Three recent empirical studies by the Institute for Employment Research (IAB) focus on the transition experiences of different subgroups of young people in Germany and the importance of support programmes in the transition from school to work. The studies examine the sequence and duration of vocational training, programme participation, and labour market activities of young people over a period of several years after leaving school. The following summary of the findings illustrates similarities and differences in the pathways of young people after leaving school and shows social, health, and educational differences that are related to the transition biographies.
In the first study, published in 2020, Juliane Achatz, Kerstin Jahn, and Brigitte Schels focus on young people with lower or intermediate secondary school leaving certificates (“Hauptschulabschluss” or “Realschulabschluss”). They investigate the importance of characteristics, such as growing up in- families on social welfare, for their school-to-work transition. The second study, written by Nancy Reims and Brigitte Schels in 2021, examines this research question for young people with disabilities who receive vocational rehabilitation services. There has hitherto been little evidence on the pathways of young people with disabilities after leaving school. The third study, published in 2021 by Laura Menze, Malte Sandner, Silke Anger, Reinhard Pollak, and Heike Solga, provides first evidence on the transition to vocational training and employment for young people who have attended a special needs school due to special educational needs. Students from regular schools after 9th grade serve as the comparison group here.
Transition experiences of young people with low and intermediate school qualifications
The first study identifies differences in the transition pathways of around 9,500 young people who have acquired a lower or intermediate secondary school leaving certificate. It observes a period of six and a half years after graduating from school. The focus is on youths who left school during the economic and financial crisis in 2008 (see info boxes “Data” and “Methods”): the largest group (one third) took up employment promptly after completing regular vocational training – thus corresponding to the German normative ideal of a smooth transition. The group makes up around half of the young people if one also includes those who go through short phases of career orientation or job search before or after vocational training. The other half is spread over different pathways. These also include young people who continue their education on secondary school level II or school-based vocational training.
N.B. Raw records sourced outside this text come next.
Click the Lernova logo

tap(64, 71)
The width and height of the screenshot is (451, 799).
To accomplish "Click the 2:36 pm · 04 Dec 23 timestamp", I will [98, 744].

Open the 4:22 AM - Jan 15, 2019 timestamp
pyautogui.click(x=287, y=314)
Of particular interest are those school leavers who complete subsidised vocational training (around 7 percent). Compared to the smooth path via regular vocational training, their transition from school to work involves more steps, some of which include short times of unemployment, but then stabilizes. Six years after leaving school, most of them are in employment. A relatively small group of school leavers – 2 percent in the study – face particular risks of a fragile discontinuous transition pathway. They repeatedly become unemployed and do not become established in vocational training or employment for a longer period. Young people who leave school without a qualification or with a lower secondary school leaving certificate (“Hauptschulabschluss”) are more likely to have a pathway with subsidised vocational training or a fragile discontinuous transition biography than young people with an intermediate secondary school leaving certificate (“Realschulabschluss”).
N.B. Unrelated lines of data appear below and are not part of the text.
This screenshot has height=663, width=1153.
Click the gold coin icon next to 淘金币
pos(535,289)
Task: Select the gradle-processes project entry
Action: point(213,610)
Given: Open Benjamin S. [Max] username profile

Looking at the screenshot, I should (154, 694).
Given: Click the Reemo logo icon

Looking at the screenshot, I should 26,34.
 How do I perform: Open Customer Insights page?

The socio-economic background of the family of origin is also significant for the school-to-work transition, even with the same educational qualification. School leavers from families on social welfare benefits (the so-called “Unemployment Benefit II” in Germany which is a means-tested basic income support for job seekers and their households) are more frequently in the group at risk of repeated unemployment. The risk is also exceptionally high for young people who grow up in families continuously receiving social welfare during the three years before the young person left school.
Young people from families receiving social welfare are, however, also more likely to go through regular vocational training or subsidized vocational training than young people from families who do not claim benefits. Thus, growing up in a family on social welfare benefits is a risk factor in the school-to-work transition. Some of these young people gain biographical stability through vocational training in firms and financial relief through the training wage. However, in contrast to the risk group of the repeatedly unemployed, these are mainly young people from families who received social welfare benefits only temporarily.
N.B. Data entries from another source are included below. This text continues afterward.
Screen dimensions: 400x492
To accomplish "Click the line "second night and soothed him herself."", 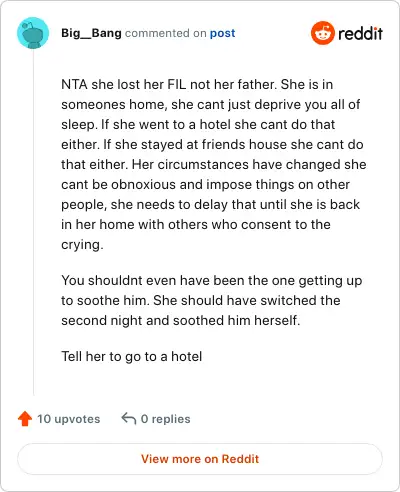I will click(x=181, y=320).
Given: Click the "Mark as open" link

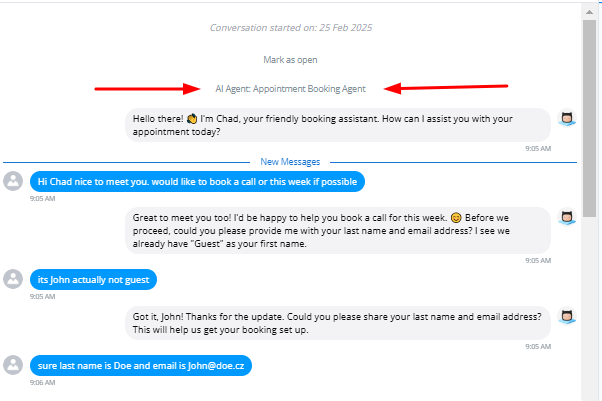Looking at the screenshot, I should point(290,60).
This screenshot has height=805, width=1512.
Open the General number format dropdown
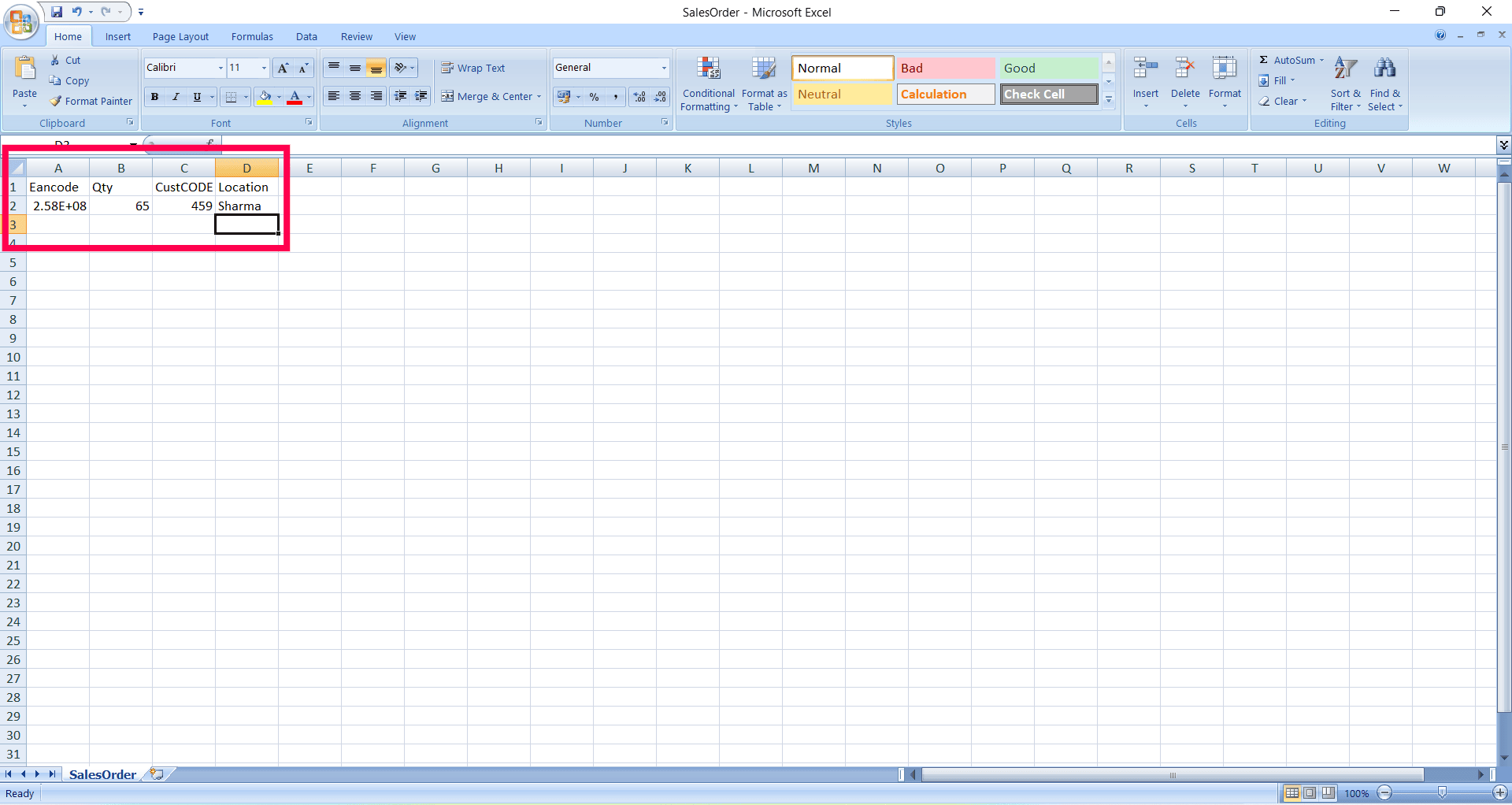[664, 68]
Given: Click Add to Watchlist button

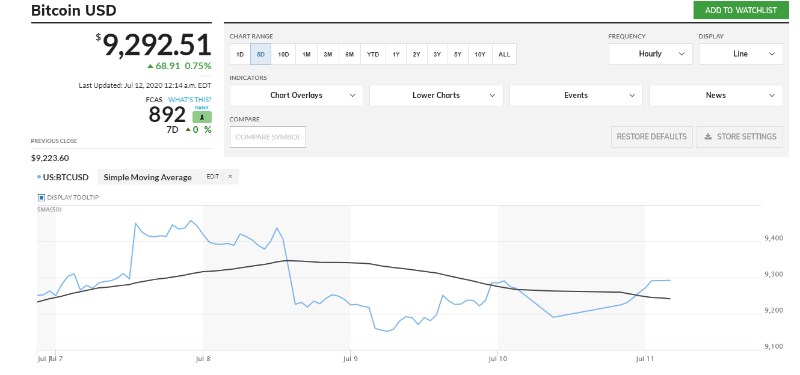Looking at the screenshot, I should coord(741,10).
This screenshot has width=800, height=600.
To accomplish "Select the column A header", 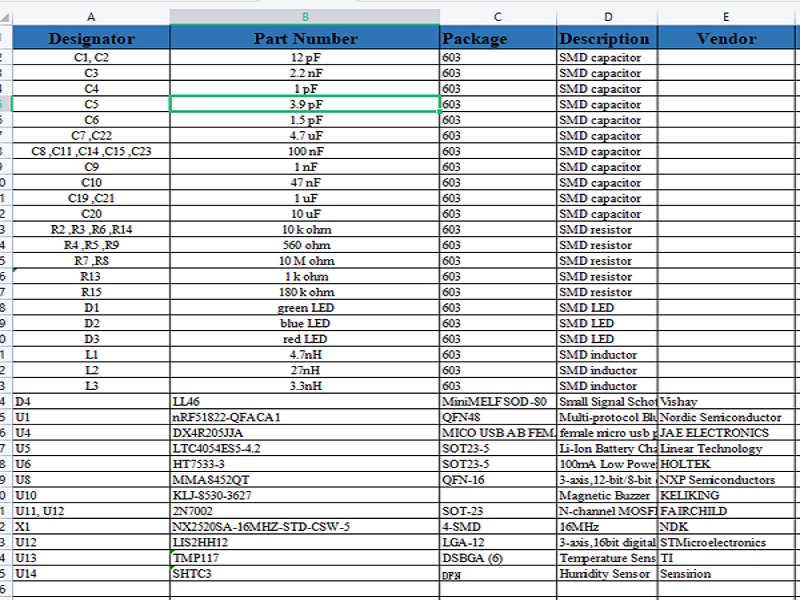I will [91, 17].
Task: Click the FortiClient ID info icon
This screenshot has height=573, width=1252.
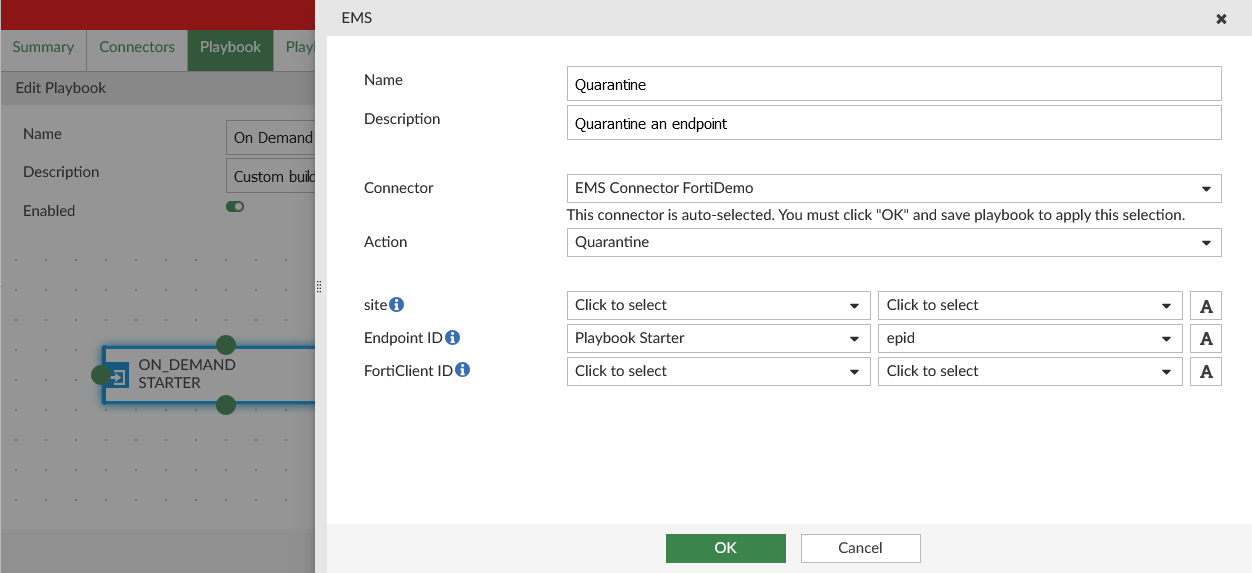Action: [462, 371]
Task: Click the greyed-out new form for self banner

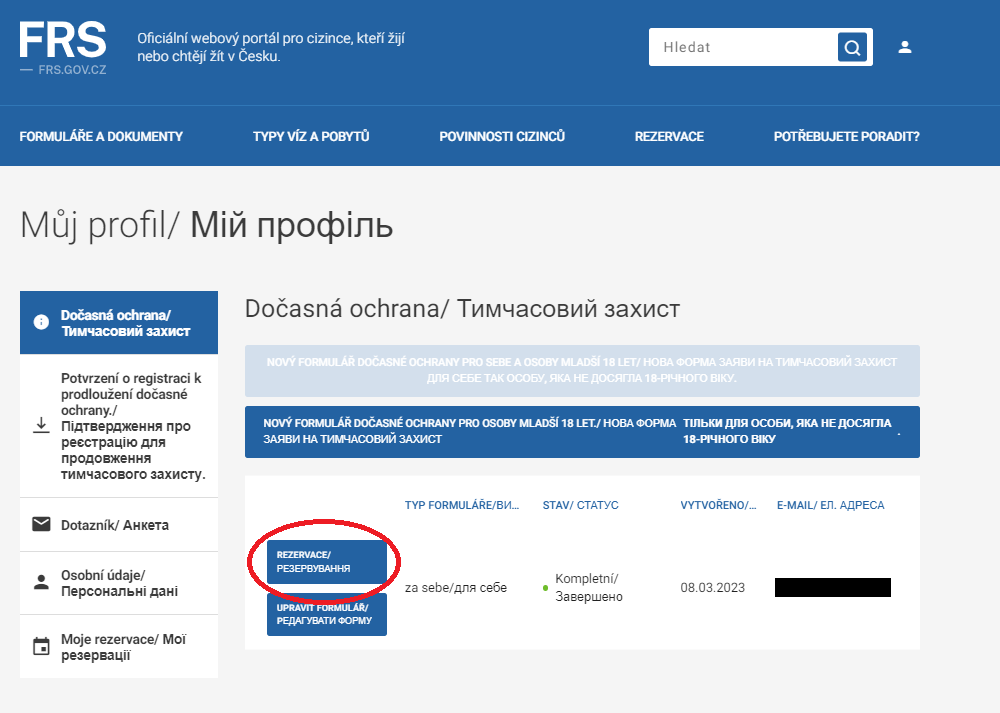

Transition experiences of young recipients of vocational rehabilitation
According to Section 19 of the German “Social Security Code III”, young people with disabilities are entitled to benefits for participating in working life (“Leistungen zur Teilhabe am Arbeitsleben” – LTA) due to their disability or their special educational needs. Those benefits are, for example, vocational preparation programmes, company-external vocational training or assisted vocational training. The programmes are often disability-specific, i.e. they facilitate additional psychological, physiotherapeutic, or educational support in the company or a special facility. This can be a vocational training center (“Berufsbildungswerk”) or a facility for the rehabilitation of the mentally ill.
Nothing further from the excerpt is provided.